I tend to have a short-list of shows I’ll watch straight away and shows that will go on the back burner for when I’ve run out of the “good” stuff (or keep them for during summer). And some of the new shows went straight to the top of my short-list (some of them it took a while to get into, others are still on the back burner). My only complaint: we need more scifi on TV!
Btw, all the shows I’m reviewing here have been picked up for the next season. Yay! The only show that I was really watching that didn’t get picked up was Terra Nova which I have to admit wasn’t that great (it had a lot of potential though). There are also some new shows that I’m skipping here (like Touch and Grimm), cause I just haven’t had the time to watch those yet.
This post turned out to be quite long, so I’ve split it up into two parts. Come back tomorrow for my thoughts on Revenge, The Legend of Korra, New Girl, 2 Broke Girls, Scandal and Continuum.
Plot: What if a machine existed that could analyze all CCTV footage, all phone calls, all transactions, all online activity and based off of these could predict when crimes happened?
If you can suspend your belief of such a machine existing, Person of Interest is a great show. Each episode the “machine” provides our main characters with the social security number of someone who will be involved in a crime, but they don’t know whether this person will be the victim or the perpetrator.

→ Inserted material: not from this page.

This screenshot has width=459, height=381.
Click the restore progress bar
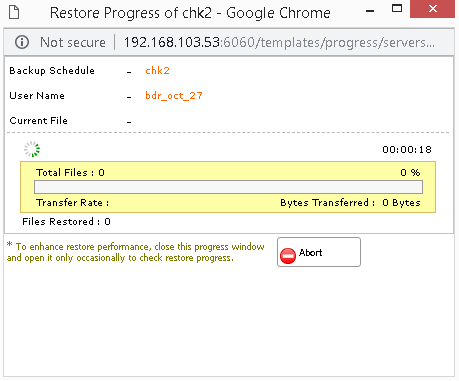[228, 187]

It’s a good setup for a procedural “crime-of-the-week” show and could have easily gone the wrong way of procedurals, but Person of Interest stays interesting by adding two mysterious protagonists and a couple of intriguing season story arches.
It’s produced by JJ Abrams and created by Jonathan Nolan, so that should tell you how twisty and mysterious this will get. Michael Emerson (Ben in Lost) plays Harold Finch, the software genius that created the machine, and Jim Caviezel plays John Reese, the ex soldier with a very shady past. I love the banter between these two, and as the season progresses you find out more and more about both of them. While the actual technology behind the machine seems unlikely and glossed over at times (just the amount of processing power needed to do what the machine does is even now still unthinkable), I find the show does handle the consequences of dealing with such a machine in the right way.

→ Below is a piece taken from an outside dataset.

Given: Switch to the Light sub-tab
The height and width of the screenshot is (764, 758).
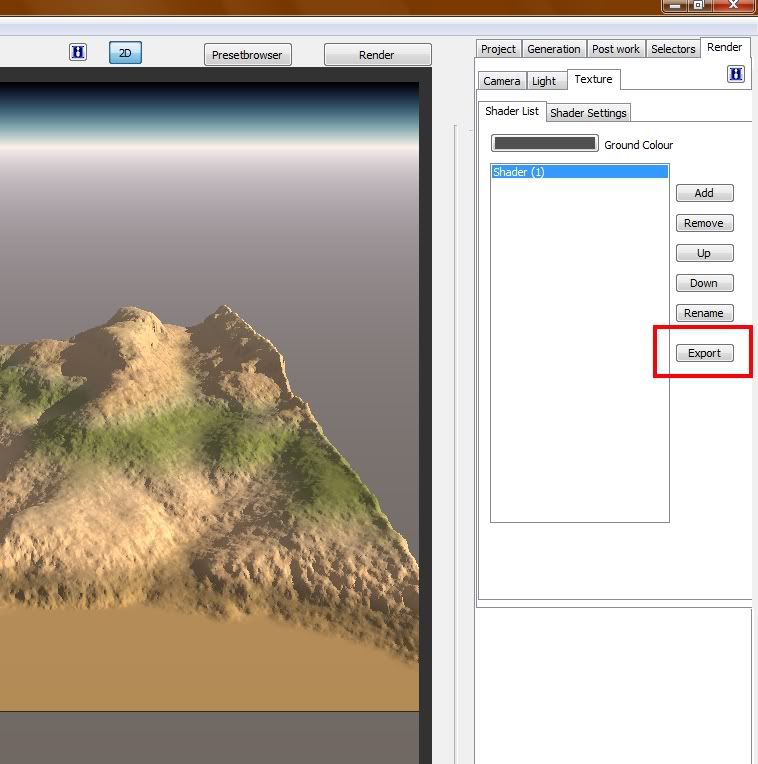Looking at the screenshot, I should [544, 81].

Plot: Behind the scenes of creating a musical about Marilyn Monroe.
What do you get if you add Steven Spielberg, the composer and lyricist of Hairspray and a bunch of Broadway and Hollywood actors? Smash. The show is about all the people involved in getting a Broadway musical off the ground: Julia (Debra Messing), the lyricist, and her writing partner/composer, Tom (Christian Borle); Derek (Jack Davenport), the annoying director; Eileen (Anjelica Houston), the producer; and the two contenders for the role of Marilyn, small town girl and newbie Karen (Katherine McPhee) and, seasoned Broadway performer, Ivy (Megan Hilty).

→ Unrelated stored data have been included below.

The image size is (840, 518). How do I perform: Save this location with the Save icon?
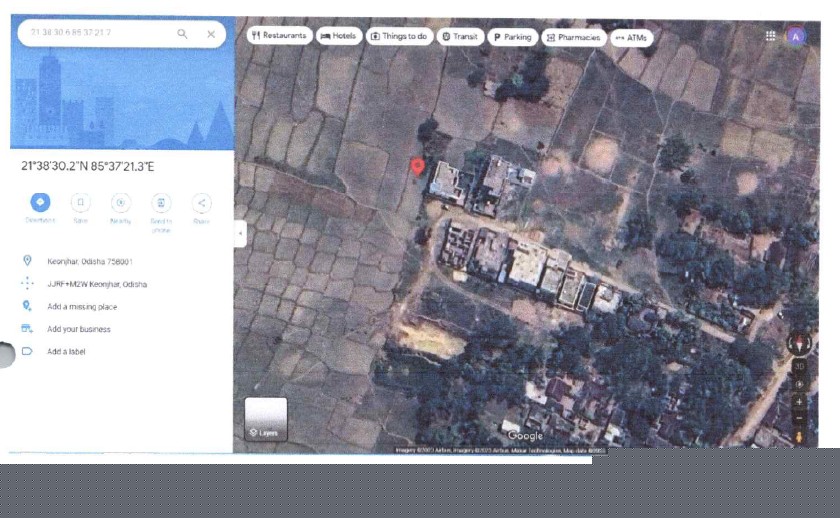(x=80, y=202)
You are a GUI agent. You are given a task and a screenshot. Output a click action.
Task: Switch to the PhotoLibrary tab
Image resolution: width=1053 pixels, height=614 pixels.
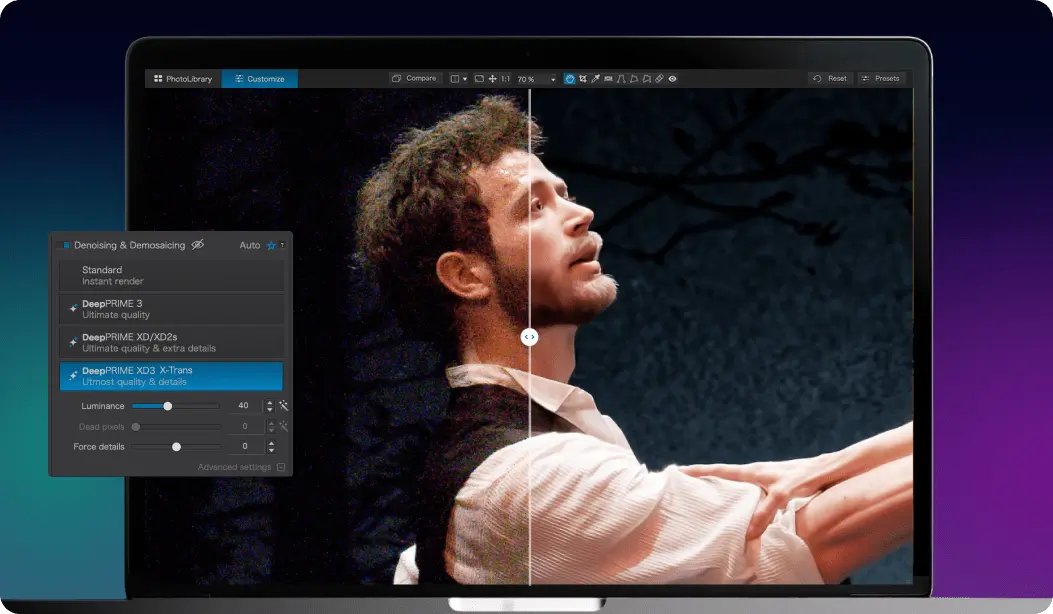pos(182,77)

What I love about is Smash is how it actually is creating new songs for a potentially new musical. There are some awesome numbers in the first season, and throughout the season I kept wishing I could see this musical on stage. The weakness of the show though is clearly in its storytelling; while the main thread of creating the musical is interesting and handled right, there are a couple of side stories and accompanying dialogue that feels awkward. Next season though there will be another show runner so hopefully those problems will be fixed soon.
Plot: Half fairy tale fantasy, half modern day drama.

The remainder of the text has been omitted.